■ **YOUR OBJECTIVE**: The entries below contain a line with "dag 2 (97, 1803)" and a line with "Forums (636, 35)". Quote exactly those two lines and all lines between them.

(Entries taken from a collection)
+ + + + + + +

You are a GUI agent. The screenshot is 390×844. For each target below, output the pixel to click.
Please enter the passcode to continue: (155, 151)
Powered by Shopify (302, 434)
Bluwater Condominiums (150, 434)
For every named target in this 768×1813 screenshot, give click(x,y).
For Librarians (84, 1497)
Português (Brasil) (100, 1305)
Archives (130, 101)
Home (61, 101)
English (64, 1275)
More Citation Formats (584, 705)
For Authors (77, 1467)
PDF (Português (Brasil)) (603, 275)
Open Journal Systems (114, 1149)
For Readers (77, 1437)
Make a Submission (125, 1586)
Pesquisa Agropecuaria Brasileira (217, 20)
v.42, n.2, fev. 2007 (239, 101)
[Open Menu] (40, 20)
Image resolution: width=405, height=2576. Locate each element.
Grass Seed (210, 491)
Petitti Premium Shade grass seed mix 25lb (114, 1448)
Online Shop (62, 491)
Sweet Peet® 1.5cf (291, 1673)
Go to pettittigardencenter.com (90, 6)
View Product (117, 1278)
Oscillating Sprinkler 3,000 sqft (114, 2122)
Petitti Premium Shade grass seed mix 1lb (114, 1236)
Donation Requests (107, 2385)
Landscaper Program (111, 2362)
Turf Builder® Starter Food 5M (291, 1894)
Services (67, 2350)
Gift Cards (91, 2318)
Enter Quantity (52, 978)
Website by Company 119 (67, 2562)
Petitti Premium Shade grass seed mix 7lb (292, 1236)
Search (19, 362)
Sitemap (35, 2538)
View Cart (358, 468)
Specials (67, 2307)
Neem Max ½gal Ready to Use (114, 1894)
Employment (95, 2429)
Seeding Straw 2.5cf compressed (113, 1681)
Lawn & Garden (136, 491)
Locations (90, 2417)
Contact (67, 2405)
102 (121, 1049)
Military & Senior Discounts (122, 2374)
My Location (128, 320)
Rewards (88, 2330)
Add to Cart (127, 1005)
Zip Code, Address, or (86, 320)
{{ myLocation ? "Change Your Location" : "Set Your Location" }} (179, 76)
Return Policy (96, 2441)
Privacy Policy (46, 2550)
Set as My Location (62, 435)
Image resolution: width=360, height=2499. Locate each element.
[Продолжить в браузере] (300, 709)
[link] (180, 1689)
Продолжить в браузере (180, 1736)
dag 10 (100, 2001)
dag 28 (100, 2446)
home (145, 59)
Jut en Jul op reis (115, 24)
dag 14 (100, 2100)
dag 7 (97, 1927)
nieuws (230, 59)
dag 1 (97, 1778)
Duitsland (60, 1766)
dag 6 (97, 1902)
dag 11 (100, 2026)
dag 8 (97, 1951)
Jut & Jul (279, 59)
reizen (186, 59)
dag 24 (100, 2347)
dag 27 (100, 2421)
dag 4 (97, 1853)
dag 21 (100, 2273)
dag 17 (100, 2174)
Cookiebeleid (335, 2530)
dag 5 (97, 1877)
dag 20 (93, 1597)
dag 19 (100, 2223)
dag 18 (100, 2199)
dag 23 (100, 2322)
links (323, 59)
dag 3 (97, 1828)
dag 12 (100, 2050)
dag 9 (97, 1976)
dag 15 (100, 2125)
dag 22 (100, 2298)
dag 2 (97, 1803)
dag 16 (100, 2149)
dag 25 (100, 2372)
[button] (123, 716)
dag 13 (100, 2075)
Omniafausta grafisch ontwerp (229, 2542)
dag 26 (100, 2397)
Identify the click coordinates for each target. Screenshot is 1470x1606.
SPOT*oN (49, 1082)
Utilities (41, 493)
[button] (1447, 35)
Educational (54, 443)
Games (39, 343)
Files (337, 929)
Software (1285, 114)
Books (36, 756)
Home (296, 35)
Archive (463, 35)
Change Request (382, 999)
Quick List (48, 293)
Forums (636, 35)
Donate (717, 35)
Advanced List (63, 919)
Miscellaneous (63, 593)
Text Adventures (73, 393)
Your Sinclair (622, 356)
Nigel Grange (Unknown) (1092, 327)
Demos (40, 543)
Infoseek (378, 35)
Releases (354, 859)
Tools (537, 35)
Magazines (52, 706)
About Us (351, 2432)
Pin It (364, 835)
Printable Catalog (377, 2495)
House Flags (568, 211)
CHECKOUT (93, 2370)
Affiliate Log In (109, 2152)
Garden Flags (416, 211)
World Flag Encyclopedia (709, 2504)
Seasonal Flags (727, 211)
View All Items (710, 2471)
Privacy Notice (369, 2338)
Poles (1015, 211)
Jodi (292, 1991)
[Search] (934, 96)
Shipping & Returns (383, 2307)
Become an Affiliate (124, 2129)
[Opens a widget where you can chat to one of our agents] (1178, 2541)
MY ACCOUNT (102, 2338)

+ + + + + + +

■ **FINAL ANSWER**:
dag 2 (97, 1803)
dag 16 (100, 2149)
dag 25 (100, 2372)
[button] (123, 716)
dag 13 (100, 2075)
Omniafausta grafisch ontwerp (229, 2542)
dag 26 (100, 2397)
Identify the click coordinates for each target. Screenshot is 1470x1606.
SPOT*oN (49, 1082)
Utilities (41, 493)
[button] (1447, 35)
Educational (54, 443)
Games (39, 343)
Files (337, 929)
Software (1285, 114)
Books (36, 756)
Home (296, 35)
Archive (463, 35)
Change Request (382, 999)
Quick List (48, 293)
Forums (636, 35)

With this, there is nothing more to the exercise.